I came across a list of “Nurses Duties” from 1887:
- Daily sweep and mop the floors of your ward; dust the patient’s furniture and window sills.
- Maintain an even temperature in your ward by bringing in a scuttle of coal for the day’s business.
- Each day fill the kerosene lamps, clean chimneys, and trim wicks. Wash the windows once a week.
- Nurse’s notes are important to the physician. Make your pens carefully; you may whittle nibs to your individual taste.
- Each nurse on day duty will report at 7:00 a.m. and leave at 8:00 p.m. except on the Sabbath, in which you will be off from 12 noon to 2 p.m.
- Graduate nurses in good standing will be given an evening off each week for courting purposes or two evenings a week if you go to church regularly.
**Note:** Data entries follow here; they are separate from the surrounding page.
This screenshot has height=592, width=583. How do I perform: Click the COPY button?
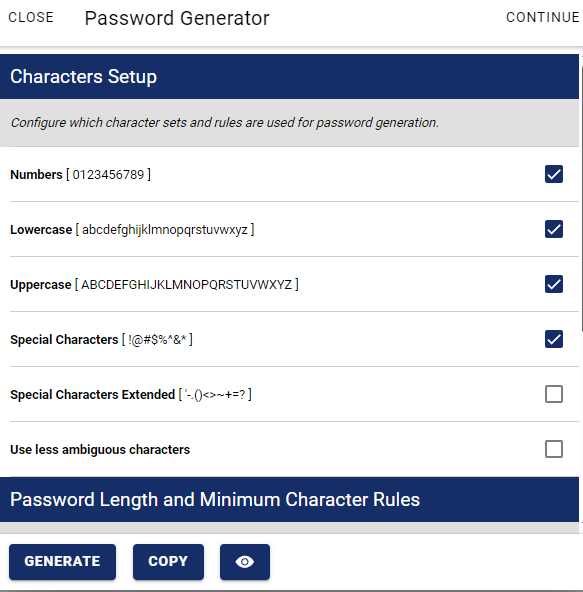tap(168, 562)
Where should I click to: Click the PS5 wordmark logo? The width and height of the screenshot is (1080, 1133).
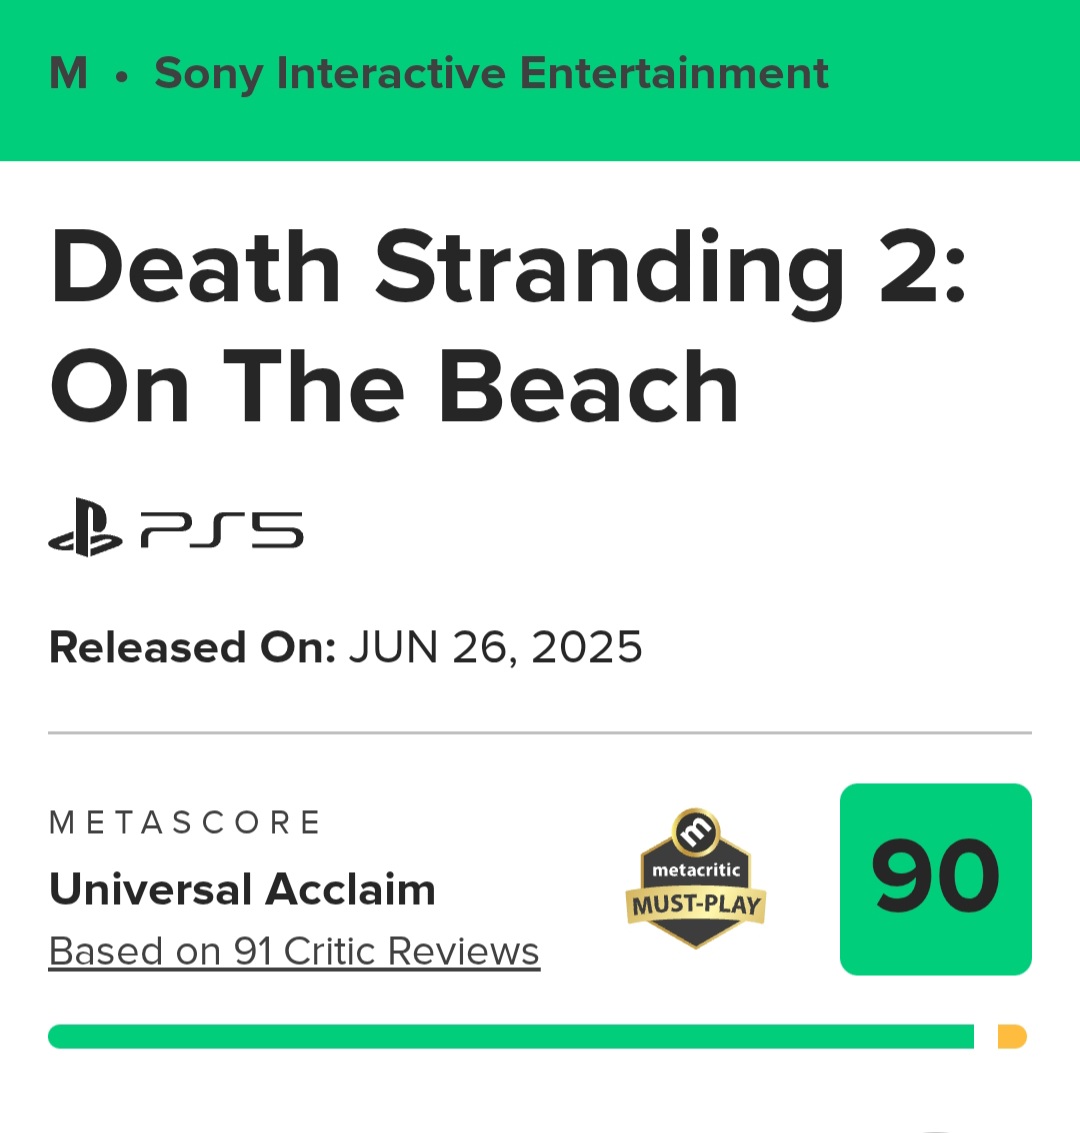point(221,530)
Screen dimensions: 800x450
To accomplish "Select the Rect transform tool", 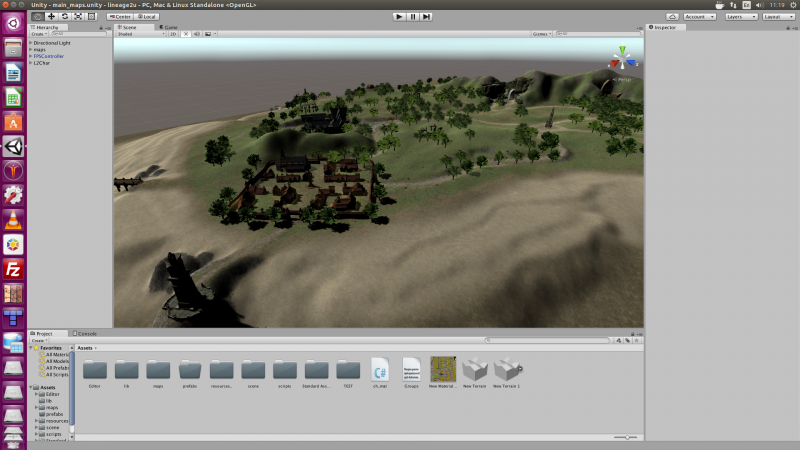I will coord(91,16).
- Each nurse should lay aside from each payday a goodly sum of her earnings for her benefits during her declining years so she will not become a burden.
- Any nurse who smokes, uses liquor, gets her hair done, or frequents dance halls will give the director of nurses good reason to suspect her worth, intentions, and integrity.
- The nurse who performs her labors and serves her patients and doctors faithfully and without fault for a period of five years will be given an increase of five cents a day, provided there are no hospital debts that are outstanding.
This was all in addition to caring for 50 patients. All I can say is wow! Anyone glad there have been some changes since 1887? Times do change—expectations, salaries, etc., but some things have no business changing, like personal integrity, wholesome thoughts and words, commitment, and love for family. I’m talking about character. Is that in short supply today? Do we expect it of others, but not of ourselves?
It took real dedication to be a nurse in 1887. What does it take to be who God has called you to be in 2022?